Cosa funziona in La Settima Musa
Come era facile immaginare, la parte più interessante di La Settima Musa sta nello spunto e nel soggetto. Come quasi ogni film di Balaguero, è forse migliore raccontato che non visto. Il meglio sta nel creativo lore-building a base di letteratura, mitologia greca e horror demoniaco post-Hellraiser: come nel classico di Barker (ma anche le matres di Argento sono un punto di riferimento neanche tanto velato), il motore del racconto sta tutto nella consapevolezza di un destino ineluttabile, rappresentato da forze sovrannaturali invincibili e crudeli, che tutto possono e tutto fanno. Fuggire è impossibile, e la ricerca disperata di una scappatoia tiene alti ritmo e tensione. Balaguero fa il suo, azzecca qualche scena e qualche location (le scenografie sono da sempre il fiore all’occhiello degli horror ispanici) e tira dritto per tutti i quasi 110 minuti. Per l’occasione, ci scappa anche qualche vaga riflessione sulla natura dell’arte e sul dolore come elemento creativo primordiale. Interessante magari più a livello teorico, rispetto a quanto sia effettivamente messo in scena.
Perché non guardare La Settima Musa
Il problema di La Settima Musa è forse proprio il suo regista. Balaguero è un filmaker competente e creativo, ma anche rispetto ai suoi “compagni di scuola” (Aja, Laugier, Gens ecc) manca nettamente di visione.

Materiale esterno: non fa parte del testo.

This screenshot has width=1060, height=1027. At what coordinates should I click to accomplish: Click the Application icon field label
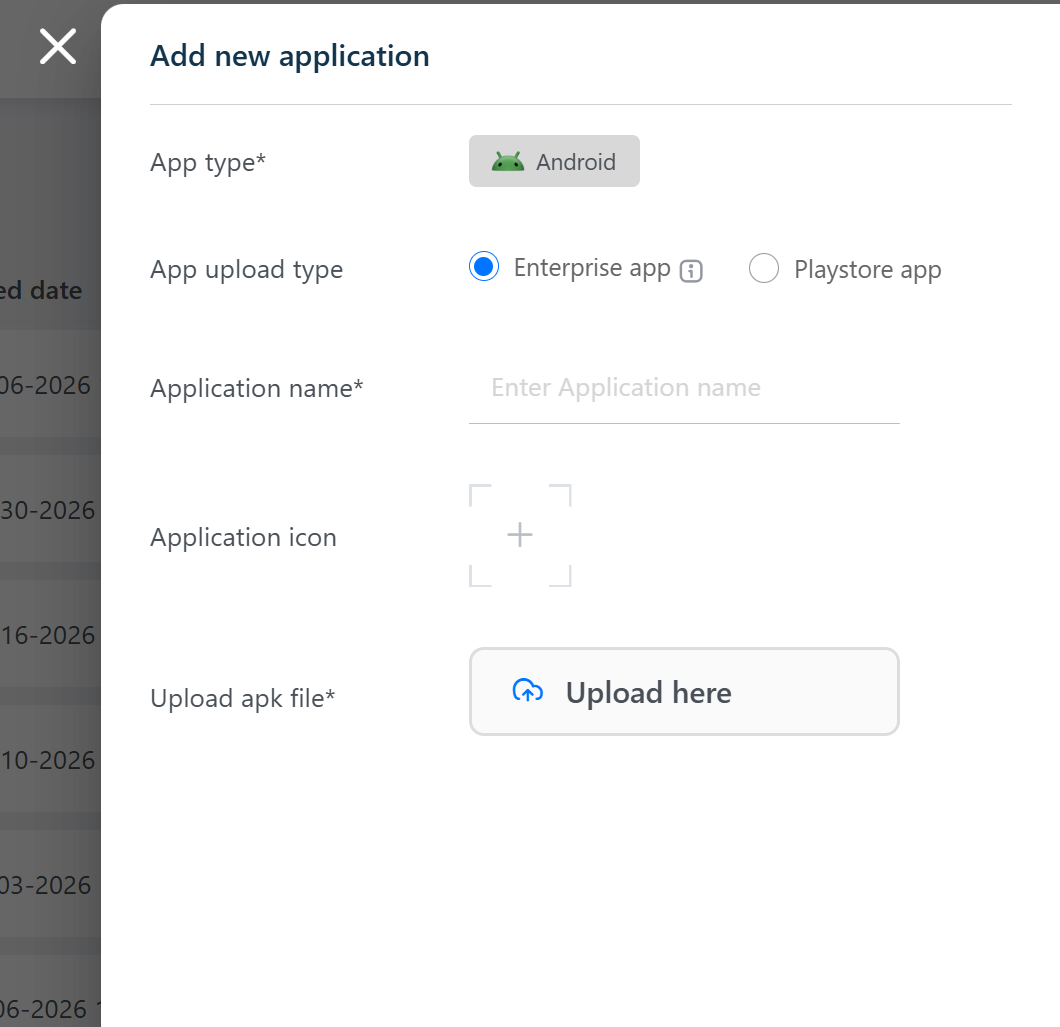[243, 537]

E in un genere prettamente visivo come l’horror è problematico: non a caso i suoi primi exploit erano ghost stories a budget zero, tutte minimalismo e tensione. In La Settima Musa è necessario mostrare. Uno splatter visionario, di matrice quasi j-horror (altro modello), non si può permettere di andare al risparmio. Eppure la cautela è ciò che uccide La Settima Musa. Il brutto non è veramente brutto. Il sensuale non è granché sensuale. Il sangue è poco e mai disturbante. Make-up ed effetti, che dovrebbero fare il film, sono sciatti e dimenticabili (a partire dall’aspetto delle muse, anonime e per nulla caratterizzate). E un cast di una pochezza inquietante, dal protagonista ai noiosissimi mostri, non aiuta in nessun modo (da segnalare solo la splendida Manuela Vellés, e il buon Christopher Lloyd nel consueto ruolo di star patrocinante acchiappa-fondi).
Nel complesso, La Settima Musa rimane piuttosto godibile. Balaguero lavora da mestierante, porta a casa un film teso e tirato (al netto di qualche sbandamento di plot) e sorprendentemente “per tutti”. Ma uno spunto fantasioso come quello di partenza avrebbe forse meritato l’apporto di un creativo più dirompente.